Copy out the data below word for word, from its first line through the line that contains "pyautogui.click(x=1150, y=729)".

────

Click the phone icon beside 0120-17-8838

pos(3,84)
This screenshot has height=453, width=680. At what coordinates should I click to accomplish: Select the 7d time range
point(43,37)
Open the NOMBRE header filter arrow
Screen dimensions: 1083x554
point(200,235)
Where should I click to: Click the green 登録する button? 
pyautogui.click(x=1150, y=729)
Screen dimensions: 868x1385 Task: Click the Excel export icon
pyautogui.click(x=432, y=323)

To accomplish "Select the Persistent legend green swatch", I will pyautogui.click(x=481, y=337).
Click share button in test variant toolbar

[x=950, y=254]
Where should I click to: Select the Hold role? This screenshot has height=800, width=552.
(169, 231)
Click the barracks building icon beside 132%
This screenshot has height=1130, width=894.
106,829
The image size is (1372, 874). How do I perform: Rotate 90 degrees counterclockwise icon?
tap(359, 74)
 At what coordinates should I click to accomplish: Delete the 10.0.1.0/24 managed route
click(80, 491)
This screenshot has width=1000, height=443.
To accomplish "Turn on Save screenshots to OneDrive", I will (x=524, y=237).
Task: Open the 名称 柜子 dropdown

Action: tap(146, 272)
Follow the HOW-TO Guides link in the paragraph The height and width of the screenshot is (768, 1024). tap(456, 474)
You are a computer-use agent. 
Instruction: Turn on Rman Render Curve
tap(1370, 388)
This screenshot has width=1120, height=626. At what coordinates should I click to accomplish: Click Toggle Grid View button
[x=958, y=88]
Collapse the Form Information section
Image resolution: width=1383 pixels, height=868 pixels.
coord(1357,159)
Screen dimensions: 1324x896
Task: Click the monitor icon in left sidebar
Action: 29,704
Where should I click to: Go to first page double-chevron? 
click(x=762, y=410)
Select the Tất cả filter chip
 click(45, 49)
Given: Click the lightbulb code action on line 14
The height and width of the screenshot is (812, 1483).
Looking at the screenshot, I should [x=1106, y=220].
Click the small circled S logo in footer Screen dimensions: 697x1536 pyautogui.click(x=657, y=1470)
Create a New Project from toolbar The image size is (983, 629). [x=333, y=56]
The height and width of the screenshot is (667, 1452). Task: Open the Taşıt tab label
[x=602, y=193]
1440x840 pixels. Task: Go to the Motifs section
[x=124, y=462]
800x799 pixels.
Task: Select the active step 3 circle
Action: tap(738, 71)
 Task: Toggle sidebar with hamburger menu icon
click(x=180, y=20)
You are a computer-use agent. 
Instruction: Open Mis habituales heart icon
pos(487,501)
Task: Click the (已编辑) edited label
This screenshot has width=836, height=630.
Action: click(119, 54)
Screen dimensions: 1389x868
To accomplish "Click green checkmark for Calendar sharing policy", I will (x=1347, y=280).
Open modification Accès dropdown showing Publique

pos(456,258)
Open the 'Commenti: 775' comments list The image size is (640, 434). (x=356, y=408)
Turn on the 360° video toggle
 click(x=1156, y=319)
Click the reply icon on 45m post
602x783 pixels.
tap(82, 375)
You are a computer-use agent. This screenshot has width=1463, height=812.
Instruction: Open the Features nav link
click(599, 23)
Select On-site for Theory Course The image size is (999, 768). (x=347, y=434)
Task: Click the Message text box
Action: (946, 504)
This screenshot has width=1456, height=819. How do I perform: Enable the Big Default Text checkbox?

────

◆ Finished exercise ◆
Click the phone icon beside 0120-17-8838

pos(3,84)
This screenshot has height=453, width=680. At what coordinates should I click to accomplish: Select the 7d time range
point(43,37)
Open the NOMBRE header filter arrow
Screen dimensions: 1083x554
point(200,235)
Where should I click to: Click the green 登録する button? 
pyautogui.click(x=1150, y=729)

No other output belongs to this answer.